November 4, 2024,  Consortium News. more https://consortiumnews.com/2024/11/04/report-trump-plans-uk-style-attack-on-israel-criticism/

Joe Lauria says the Heritage Foundation’s “Project Esther,” as covered by Drop Site News, replicates the U.K.’s use of a terrorism law to criminalize pro-Palestine speech and activism. 

A second Trump administration could criminalize criticism of Israel’s genocide in Gaza as support for terrorism, along the lines of the British Terrorism Act, according to a report in Drop Site News.

The report says the plan is to “break the pro-Palestinian movement in the U.S.”

“The plan, dubbed ‘Project Esther,‘ casts pro-Palestinian activists in the U.S. as members of a global conspiracy aligned with designated terrorist organizations.
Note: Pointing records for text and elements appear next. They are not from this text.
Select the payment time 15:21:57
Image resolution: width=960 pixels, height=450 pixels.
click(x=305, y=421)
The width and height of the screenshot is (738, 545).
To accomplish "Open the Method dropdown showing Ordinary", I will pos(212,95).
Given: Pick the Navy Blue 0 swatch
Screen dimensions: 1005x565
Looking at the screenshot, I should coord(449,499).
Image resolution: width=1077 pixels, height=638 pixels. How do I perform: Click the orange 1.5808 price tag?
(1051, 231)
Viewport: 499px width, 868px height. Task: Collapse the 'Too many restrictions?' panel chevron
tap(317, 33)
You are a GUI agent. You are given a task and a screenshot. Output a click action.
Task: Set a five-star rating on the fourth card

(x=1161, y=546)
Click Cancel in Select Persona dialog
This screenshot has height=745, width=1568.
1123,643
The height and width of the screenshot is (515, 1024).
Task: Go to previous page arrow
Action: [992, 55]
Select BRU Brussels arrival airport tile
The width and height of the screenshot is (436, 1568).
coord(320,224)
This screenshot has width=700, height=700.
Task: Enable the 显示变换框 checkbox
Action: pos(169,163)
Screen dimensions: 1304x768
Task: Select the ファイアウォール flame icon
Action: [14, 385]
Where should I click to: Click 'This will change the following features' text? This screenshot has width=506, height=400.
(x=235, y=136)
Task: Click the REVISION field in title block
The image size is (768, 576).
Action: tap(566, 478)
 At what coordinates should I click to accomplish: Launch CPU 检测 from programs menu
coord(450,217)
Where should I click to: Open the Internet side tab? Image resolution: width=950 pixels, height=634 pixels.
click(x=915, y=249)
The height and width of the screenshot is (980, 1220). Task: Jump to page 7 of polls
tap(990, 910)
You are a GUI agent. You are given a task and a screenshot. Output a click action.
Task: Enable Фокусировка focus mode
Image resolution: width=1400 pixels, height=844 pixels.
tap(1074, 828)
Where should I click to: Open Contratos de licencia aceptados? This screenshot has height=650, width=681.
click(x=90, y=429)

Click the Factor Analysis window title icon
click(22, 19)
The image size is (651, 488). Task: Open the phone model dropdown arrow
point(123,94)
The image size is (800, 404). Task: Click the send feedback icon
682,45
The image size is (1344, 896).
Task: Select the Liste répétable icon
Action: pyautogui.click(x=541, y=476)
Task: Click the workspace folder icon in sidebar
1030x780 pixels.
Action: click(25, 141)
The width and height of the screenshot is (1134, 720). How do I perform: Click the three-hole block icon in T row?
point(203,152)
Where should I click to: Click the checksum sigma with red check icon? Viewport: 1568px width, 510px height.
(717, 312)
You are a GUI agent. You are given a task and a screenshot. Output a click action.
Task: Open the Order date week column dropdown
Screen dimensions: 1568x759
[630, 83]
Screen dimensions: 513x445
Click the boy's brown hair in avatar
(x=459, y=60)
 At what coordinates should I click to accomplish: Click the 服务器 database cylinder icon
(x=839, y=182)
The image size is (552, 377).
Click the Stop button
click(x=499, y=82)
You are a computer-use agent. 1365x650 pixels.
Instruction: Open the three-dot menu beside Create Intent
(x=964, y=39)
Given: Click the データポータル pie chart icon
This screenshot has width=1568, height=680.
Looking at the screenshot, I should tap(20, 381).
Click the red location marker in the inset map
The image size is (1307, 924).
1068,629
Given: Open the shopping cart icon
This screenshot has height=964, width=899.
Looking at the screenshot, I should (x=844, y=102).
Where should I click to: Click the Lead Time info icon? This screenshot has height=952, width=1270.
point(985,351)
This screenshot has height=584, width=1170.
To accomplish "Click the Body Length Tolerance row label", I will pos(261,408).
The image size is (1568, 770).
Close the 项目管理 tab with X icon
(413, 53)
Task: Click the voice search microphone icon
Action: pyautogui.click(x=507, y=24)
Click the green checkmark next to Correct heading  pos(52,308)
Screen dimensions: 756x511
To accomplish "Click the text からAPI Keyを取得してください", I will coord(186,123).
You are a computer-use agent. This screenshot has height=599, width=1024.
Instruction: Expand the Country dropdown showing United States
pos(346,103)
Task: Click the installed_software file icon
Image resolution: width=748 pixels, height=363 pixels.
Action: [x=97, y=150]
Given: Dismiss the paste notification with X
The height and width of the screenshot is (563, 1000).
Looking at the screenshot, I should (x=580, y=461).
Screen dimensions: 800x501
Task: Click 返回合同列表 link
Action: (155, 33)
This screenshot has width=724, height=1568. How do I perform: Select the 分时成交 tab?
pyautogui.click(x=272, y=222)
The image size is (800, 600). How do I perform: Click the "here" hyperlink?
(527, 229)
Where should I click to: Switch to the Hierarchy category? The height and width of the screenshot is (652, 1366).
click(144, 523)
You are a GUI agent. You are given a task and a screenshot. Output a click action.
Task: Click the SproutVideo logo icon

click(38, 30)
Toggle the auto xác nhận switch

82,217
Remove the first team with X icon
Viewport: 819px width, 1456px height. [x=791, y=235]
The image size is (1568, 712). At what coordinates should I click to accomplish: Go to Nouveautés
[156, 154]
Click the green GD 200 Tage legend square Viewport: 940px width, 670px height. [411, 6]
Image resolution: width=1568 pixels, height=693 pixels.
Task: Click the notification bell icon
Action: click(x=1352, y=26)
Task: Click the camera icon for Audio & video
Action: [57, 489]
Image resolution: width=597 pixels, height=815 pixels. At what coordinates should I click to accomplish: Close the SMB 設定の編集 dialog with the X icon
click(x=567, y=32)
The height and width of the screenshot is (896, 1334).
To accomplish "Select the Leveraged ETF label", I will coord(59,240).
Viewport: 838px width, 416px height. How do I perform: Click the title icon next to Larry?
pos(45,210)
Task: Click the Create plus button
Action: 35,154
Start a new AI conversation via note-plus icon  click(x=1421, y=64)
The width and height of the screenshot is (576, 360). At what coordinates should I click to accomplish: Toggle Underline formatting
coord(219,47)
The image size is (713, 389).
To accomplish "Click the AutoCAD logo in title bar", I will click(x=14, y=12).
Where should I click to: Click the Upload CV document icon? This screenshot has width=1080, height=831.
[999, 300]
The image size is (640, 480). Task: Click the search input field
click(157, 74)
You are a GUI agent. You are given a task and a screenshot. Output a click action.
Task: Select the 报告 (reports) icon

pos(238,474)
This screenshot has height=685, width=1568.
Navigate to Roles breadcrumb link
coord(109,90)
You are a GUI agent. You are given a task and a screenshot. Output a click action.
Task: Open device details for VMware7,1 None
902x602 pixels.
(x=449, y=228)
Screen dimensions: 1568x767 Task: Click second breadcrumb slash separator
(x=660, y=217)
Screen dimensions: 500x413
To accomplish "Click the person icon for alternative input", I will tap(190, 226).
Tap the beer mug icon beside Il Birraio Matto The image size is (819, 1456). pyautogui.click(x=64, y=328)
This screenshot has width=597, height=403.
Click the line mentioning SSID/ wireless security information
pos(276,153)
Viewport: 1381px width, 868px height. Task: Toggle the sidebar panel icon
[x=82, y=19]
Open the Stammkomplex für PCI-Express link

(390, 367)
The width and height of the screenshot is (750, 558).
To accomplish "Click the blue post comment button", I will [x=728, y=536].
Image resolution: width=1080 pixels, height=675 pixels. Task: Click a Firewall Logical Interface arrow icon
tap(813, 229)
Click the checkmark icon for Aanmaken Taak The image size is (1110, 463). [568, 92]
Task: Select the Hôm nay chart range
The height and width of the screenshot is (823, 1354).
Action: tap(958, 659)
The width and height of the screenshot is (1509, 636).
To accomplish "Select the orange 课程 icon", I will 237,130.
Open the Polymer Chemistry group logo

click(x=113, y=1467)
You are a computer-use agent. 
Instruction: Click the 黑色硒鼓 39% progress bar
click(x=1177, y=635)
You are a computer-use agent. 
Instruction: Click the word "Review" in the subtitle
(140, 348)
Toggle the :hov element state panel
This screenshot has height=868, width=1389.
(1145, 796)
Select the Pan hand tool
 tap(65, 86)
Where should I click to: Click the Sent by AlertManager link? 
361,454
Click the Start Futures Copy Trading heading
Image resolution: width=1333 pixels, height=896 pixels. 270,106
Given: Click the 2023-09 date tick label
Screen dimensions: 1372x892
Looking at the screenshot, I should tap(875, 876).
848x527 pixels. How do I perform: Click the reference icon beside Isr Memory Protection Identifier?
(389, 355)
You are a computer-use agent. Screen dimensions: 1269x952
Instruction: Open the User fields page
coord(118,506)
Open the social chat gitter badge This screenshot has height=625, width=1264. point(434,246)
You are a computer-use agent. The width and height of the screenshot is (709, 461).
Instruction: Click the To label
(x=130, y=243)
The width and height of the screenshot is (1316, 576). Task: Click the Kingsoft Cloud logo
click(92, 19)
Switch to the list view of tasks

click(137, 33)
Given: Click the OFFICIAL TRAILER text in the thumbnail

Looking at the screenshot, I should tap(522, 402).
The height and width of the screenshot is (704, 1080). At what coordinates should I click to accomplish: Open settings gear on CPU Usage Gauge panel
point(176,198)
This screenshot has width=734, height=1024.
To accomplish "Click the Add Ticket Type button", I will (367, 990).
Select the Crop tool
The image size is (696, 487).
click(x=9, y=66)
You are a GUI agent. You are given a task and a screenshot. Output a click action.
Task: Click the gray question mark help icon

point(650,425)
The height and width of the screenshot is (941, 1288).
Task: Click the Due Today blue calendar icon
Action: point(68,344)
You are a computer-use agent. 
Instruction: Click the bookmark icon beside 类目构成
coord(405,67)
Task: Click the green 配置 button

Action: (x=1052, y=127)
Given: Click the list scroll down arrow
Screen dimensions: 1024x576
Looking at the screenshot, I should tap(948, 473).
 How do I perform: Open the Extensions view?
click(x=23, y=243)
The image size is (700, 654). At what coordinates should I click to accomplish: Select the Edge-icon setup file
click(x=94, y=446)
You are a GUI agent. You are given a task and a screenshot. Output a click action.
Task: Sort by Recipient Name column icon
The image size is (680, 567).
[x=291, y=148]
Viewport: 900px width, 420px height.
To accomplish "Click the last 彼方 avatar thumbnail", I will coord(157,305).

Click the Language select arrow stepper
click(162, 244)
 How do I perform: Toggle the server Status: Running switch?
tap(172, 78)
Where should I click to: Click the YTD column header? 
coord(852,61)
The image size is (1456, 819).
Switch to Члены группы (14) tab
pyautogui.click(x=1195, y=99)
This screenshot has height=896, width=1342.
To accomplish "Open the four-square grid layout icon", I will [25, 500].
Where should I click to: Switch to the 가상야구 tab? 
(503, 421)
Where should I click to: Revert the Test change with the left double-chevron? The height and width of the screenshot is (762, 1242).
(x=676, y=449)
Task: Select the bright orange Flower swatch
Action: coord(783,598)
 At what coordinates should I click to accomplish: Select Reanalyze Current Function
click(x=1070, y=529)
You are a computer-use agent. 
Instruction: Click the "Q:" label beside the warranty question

As part of a so-called ‘Hamas Support Network,’ these protesters receive ‘indispensable support of a vast network of activists and funders with a much more ambitious, insidious goal — the destruction of capitalism and democracy,’ Project Esther’s authors allege.

This conspiratorial framing is part of a legal strategy to suppress speech favorable to Palestinians or critical of the U.S.-Israel relationship, by employing counterterrorism laws to suppress what would otherwise be protected speech, legal experts told Drop Site News.”

 The authors of the plan are part of the right-wing Heritage Foundation’s Project 2025, Drop Site says. Former President Donald Trump has tried to distance himself from Project 2025 but he is a strong supporter of Israel, having moved the U.S. embassy to Jerusalem and accepted Israel’s annexation of Syria’s Golan Heights, considered illegal by the U.N. Security Council.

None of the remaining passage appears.